■ Task instructions: Write out the part that opens with the line containing "At what coordinates" and closes with the line containing "Screen dimensions: 765x604", both lines included, as a JSON list of strings. Use one string per line, skip any blank lines, and leave out the pictures.

■ Data in this exercise:

────────

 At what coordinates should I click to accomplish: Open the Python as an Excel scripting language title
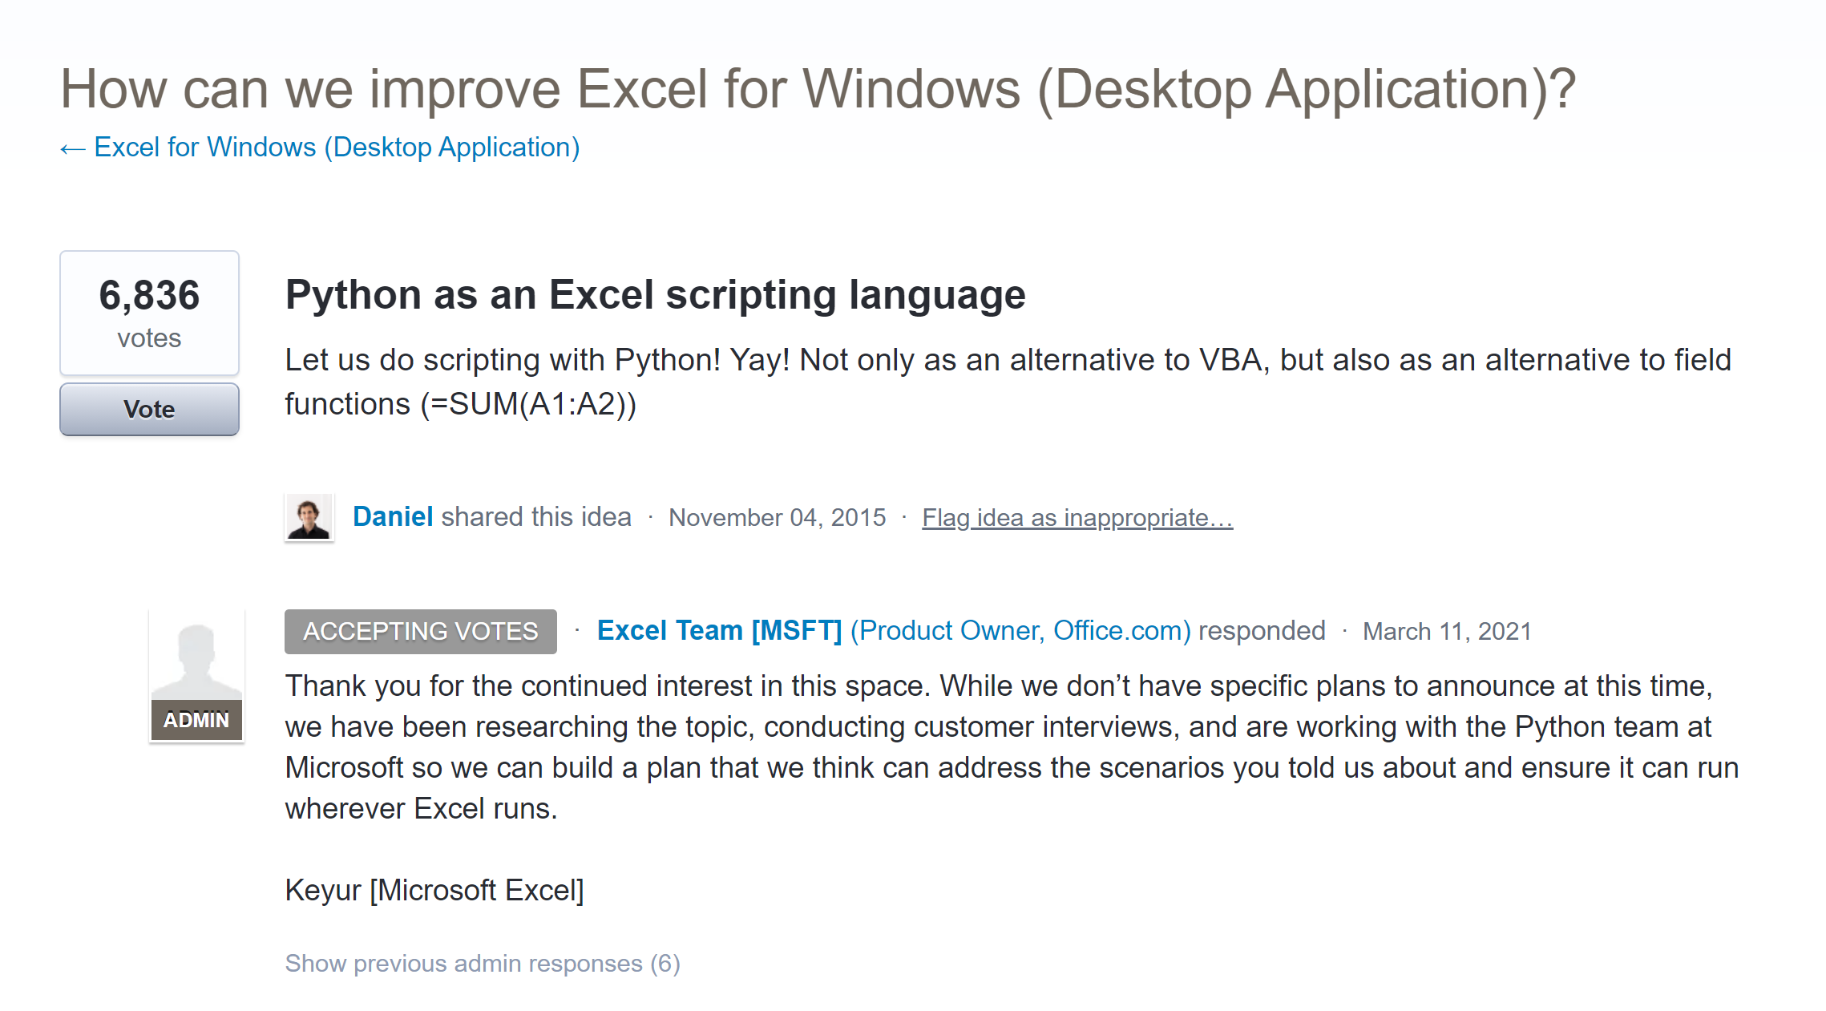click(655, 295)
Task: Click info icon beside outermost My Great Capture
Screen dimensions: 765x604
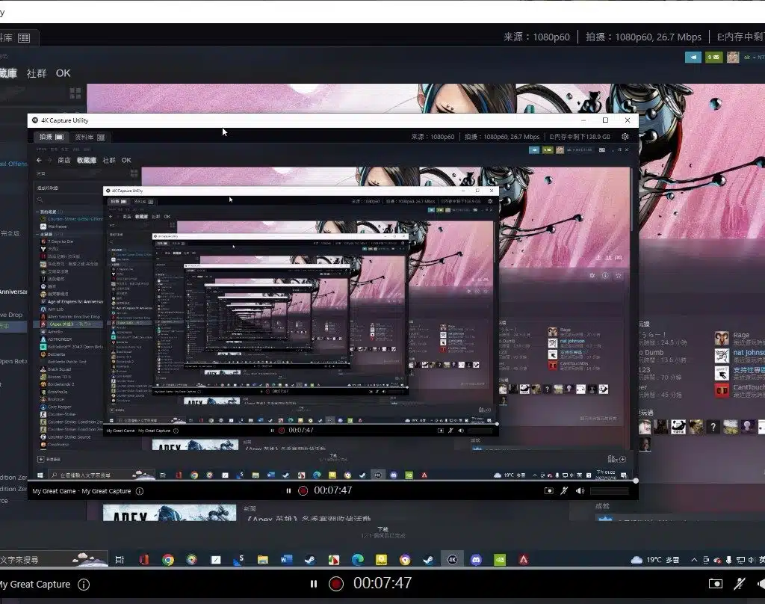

────────

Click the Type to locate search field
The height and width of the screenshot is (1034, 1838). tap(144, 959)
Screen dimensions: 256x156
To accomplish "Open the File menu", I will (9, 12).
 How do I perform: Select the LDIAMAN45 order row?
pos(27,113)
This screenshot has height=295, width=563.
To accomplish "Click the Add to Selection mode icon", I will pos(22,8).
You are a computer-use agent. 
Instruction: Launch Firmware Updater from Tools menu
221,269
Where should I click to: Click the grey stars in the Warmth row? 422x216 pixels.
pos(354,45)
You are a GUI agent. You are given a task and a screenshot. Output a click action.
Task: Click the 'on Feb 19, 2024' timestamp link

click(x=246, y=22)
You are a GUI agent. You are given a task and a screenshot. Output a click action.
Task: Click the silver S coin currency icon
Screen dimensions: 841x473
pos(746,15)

────────

■ The completed task:
[
  " At what coordinates should I click to accomplish: Open the Python as an Excel scripting language title",
  "click(655, 295)",
  "Task: Click info icon beside outermost My Great Capture",
  "Screen dimensions: 765x604"
]